Sunday, July 26, 2009

"The Last Inch" (maybe only in America)

A recent post from SAMBA about trying to close sales. I highlight this post not because I disagree with the concept or the emphasis. It's like the old Glengarry Glen Ross scene with Alex Baldwin about ABC (Always Be Closing). I highlight this post because of a comment made by one of our guest speakers this weekend. I won't disclose their name (due to the nature of their work), but the speaker is a WFU MBA graduate that runs a successful International business with a focus on US-China opportunities.

Our speaker's company often acts an intermediary for US (or Western European) companies attempting to do business in China, often for the first time. He said one of their client's biggest mistakes is often believing that a signed contract is the end of the negotiations. That it actually means something. He cautioned us that this is often not the case. In fact, it often should be considered the first step in the real negotiations. In China, there is a concept called "a chop". A chop is a physical stamp (from a device called a "chop") that is much closer to a valid/legal signature than the one signed on the dotted line on the contract.

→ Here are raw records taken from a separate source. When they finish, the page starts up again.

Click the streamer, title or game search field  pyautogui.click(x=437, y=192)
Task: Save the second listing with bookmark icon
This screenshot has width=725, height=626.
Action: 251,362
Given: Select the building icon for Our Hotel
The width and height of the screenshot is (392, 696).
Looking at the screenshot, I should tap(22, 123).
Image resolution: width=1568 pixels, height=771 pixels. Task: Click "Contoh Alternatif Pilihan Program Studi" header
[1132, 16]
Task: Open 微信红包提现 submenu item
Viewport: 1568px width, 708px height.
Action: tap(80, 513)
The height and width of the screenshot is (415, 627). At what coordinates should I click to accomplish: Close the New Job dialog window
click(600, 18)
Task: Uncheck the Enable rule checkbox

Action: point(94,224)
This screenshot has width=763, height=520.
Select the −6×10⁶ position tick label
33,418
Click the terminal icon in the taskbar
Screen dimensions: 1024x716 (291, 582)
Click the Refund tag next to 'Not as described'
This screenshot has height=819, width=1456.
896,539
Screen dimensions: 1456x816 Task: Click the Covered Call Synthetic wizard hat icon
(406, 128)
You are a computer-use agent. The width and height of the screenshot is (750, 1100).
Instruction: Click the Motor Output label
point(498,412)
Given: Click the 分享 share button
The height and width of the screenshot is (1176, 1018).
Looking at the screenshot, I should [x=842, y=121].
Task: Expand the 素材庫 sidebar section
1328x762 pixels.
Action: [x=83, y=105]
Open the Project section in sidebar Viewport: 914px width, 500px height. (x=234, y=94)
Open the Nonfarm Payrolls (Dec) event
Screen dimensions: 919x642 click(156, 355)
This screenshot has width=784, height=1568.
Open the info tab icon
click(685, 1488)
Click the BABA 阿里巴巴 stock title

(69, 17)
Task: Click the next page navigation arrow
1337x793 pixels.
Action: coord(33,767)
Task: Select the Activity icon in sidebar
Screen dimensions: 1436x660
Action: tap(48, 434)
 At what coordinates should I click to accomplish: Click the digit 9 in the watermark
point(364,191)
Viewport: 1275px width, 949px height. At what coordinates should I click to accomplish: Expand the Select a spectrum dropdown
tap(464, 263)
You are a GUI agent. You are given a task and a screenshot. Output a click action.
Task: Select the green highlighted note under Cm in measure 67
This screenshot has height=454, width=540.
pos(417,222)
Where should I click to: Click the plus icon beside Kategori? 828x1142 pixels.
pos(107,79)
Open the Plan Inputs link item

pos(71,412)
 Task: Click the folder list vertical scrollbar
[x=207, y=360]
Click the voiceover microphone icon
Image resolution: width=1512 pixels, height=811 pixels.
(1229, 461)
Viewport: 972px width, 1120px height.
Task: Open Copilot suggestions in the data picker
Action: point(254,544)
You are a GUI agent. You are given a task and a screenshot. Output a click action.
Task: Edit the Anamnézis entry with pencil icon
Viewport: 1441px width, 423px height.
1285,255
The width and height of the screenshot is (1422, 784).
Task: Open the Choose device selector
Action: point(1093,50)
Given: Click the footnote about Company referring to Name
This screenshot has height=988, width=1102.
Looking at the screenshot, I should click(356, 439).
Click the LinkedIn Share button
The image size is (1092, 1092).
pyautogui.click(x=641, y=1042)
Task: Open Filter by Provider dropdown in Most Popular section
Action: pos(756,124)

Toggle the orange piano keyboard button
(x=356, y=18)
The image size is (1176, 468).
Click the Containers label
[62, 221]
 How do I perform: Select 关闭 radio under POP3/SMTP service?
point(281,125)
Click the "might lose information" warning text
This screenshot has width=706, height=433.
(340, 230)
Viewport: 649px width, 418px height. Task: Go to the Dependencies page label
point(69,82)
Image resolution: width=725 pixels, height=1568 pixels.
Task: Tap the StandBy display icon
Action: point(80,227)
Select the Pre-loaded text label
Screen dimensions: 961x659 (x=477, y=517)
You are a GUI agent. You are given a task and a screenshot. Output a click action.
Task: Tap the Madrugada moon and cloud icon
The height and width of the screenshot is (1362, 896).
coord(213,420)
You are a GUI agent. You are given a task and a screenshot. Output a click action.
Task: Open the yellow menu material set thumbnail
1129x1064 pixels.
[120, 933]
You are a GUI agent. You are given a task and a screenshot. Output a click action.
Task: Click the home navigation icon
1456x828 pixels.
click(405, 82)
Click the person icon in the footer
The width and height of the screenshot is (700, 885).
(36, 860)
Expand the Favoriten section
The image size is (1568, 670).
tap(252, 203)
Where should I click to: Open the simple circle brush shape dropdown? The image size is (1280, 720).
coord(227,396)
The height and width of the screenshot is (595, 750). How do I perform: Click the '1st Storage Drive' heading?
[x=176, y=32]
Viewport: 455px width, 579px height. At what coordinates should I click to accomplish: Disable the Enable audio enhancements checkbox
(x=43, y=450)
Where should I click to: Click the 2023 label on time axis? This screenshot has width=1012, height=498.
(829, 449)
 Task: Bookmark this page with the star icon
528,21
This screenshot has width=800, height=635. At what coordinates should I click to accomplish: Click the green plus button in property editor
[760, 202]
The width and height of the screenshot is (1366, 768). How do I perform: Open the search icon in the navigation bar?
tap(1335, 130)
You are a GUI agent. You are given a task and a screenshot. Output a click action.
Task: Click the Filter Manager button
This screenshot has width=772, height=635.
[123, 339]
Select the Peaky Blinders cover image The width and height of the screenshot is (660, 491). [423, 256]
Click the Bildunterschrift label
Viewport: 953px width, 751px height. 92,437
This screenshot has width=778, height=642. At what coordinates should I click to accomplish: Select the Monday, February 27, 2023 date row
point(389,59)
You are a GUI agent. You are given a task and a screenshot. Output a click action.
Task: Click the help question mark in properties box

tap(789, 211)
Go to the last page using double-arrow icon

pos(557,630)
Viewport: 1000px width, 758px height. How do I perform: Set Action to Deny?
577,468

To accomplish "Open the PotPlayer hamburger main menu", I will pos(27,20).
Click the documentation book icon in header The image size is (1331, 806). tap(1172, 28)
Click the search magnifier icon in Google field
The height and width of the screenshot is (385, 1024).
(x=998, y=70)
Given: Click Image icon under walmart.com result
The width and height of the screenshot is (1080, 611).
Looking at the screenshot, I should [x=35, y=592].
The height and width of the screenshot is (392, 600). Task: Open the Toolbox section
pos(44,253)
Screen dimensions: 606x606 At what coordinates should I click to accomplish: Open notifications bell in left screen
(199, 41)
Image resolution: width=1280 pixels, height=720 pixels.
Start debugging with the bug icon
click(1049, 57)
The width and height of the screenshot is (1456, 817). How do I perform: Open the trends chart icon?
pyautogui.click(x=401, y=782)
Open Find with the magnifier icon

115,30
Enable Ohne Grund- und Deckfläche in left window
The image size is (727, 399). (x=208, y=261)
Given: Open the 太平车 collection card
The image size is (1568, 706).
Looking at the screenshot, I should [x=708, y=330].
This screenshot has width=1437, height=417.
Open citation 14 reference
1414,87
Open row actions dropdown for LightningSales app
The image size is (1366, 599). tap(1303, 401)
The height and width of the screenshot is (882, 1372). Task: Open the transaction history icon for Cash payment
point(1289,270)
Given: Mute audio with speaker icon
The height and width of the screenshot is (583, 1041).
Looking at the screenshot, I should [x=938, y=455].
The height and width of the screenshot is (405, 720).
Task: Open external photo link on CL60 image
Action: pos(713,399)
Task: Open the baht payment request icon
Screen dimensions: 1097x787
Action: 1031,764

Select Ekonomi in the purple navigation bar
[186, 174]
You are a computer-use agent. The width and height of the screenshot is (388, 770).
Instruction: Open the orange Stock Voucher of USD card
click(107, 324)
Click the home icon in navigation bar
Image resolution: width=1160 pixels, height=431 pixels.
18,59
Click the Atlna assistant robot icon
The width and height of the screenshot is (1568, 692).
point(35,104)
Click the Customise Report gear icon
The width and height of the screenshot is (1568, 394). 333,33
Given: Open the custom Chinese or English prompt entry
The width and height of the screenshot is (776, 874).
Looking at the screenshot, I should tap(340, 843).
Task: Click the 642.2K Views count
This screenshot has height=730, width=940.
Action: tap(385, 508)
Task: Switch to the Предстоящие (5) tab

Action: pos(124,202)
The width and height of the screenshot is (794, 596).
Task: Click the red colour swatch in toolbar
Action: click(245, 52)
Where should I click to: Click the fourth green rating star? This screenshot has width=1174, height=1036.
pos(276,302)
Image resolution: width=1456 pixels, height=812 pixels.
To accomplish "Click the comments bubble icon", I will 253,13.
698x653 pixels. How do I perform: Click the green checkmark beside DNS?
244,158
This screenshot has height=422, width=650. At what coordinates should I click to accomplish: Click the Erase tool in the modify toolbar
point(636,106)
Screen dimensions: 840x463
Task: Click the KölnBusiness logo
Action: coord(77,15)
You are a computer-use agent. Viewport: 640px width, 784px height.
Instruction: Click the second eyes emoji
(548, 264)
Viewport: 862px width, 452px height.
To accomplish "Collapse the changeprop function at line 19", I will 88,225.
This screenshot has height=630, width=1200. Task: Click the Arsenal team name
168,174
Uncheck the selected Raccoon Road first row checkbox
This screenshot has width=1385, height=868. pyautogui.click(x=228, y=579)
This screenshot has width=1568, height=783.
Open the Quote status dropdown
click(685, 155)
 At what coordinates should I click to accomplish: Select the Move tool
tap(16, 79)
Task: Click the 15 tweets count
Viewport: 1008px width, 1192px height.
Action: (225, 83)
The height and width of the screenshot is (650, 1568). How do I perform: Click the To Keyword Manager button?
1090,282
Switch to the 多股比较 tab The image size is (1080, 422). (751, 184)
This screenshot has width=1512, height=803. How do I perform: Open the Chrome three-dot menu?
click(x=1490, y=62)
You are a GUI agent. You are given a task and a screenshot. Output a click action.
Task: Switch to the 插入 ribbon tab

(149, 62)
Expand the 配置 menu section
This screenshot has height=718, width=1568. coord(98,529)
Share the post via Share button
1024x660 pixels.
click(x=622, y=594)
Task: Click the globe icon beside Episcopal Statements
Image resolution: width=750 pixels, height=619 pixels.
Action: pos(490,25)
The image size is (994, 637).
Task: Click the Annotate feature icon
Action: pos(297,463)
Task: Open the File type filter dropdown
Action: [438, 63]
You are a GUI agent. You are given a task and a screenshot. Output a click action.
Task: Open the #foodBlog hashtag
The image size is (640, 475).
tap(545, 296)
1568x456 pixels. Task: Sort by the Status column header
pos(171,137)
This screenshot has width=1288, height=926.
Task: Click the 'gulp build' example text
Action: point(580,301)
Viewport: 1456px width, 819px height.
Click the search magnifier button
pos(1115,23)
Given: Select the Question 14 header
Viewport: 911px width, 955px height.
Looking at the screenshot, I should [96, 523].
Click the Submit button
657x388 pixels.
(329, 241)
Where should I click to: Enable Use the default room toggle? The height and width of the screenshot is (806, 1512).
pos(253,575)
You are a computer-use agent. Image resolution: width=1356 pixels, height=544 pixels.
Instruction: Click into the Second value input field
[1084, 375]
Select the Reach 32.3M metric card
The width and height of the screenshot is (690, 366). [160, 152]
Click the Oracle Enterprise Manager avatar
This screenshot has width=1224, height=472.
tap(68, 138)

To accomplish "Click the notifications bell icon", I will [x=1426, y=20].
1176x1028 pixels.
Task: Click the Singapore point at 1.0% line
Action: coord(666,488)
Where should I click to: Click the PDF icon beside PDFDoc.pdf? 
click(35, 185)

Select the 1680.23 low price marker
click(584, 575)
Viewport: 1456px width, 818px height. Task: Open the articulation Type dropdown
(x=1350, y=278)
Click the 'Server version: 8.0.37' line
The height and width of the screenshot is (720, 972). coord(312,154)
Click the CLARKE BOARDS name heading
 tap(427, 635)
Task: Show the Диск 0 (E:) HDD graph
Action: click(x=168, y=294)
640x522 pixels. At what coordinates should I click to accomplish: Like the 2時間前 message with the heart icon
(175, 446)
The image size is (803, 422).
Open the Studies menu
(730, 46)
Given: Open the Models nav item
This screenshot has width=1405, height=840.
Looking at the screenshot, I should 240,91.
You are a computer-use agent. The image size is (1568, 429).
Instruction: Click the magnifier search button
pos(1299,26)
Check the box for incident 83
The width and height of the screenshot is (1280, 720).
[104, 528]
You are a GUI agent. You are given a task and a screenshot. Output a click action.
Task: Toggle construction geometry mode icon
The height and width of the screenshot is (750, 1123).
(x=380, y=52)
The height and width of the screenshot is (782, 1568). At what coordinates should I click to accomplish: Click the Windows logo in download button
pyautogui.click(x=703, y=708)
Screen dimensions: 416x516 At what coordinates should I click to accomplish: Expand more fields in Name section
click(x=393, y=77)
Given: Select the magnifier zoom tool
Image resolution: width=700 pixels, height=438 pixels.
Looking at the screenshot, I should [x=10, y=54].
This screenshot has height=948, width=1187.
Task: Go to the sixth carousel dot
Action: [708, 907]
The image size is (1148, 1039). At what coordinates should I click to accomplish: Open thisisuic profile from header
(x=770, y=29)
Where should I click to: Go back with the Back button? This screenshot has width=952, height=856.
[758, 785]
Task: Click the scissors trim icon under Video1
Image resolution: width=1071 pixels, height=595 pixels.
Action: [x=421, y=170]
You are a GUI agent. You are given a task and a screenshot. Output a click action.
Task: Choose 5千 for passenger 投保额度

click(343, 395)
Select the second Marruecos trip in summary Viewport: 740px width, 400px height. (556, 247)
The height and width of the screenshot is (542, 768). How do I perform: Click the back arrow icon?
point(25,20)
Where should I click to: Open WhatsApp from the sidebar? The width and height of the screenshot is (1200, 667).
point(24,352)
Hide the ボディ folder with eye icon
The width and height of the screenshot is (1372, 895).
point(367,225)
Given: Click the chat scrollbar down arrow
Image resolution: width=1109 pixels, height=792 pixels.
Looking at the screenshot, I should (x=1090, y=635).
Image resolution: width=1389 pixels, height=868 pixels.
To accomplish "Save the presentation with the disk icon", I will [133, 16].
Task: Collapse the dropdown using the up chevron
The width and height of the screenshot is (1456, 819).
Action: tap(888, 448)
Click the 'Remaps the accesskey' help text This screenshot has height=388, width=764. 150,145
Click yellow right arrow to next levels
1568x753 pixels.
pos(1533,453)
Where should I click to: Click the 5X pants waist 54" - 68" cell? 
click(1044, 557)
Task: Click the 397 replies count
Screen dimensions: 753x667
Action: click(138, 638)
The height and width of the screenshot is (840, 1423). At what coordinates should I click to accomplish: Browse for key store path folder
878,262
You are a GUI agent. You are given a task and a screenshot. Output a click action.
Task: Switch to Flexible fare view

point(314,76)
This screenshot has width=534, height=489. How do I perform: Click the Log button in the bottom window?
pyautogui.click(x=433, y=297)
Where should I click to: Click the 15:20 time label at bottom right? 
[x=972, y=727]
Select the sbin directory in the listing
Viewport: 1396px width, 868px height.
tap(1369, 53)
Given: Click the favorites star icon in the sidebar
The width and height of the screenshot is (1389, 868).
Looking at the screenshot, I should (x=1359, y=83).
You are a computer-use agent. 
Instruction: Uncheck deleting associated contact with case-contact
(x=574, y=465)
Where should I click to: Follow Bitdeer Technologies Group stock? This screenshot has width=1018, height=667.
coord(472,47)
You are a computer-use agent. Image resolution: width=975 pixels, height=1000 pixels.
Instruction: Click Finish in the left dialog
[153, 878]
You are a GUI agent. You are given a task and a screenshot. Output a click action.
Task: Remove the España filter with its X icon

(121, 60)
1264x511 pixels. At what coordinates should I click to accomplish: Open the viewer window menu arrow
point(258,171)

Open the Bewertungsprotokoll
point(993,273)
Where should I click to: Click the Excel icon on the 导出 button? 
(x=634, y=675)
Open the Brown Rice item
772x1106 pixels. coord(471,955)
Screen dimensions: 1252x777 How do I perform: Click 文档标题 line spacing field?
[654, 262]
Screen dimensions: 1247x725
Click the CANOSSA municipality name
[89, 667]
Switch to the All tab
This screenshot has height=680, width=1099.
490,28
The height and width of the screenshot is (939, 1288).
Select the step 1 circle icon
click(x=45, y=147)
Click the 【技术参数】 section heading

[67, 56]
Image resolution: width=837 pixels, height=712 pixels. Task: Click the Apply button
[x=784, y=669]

It's also worth noting that many deals require more than one chop, just like many projects in the US require more than one license. The bigger the project, the more chops you may need. For example, our visit in Beijing with United Family Hospitals (Chindex) shared a story about starting a second hospital in Shanghai that required 186 chops.

So I agree with the gang over at SAMBA, make sure you're finding ways to get the deal closed. But also make sure you know the context of your environment, so that signature (or chop) actually means something.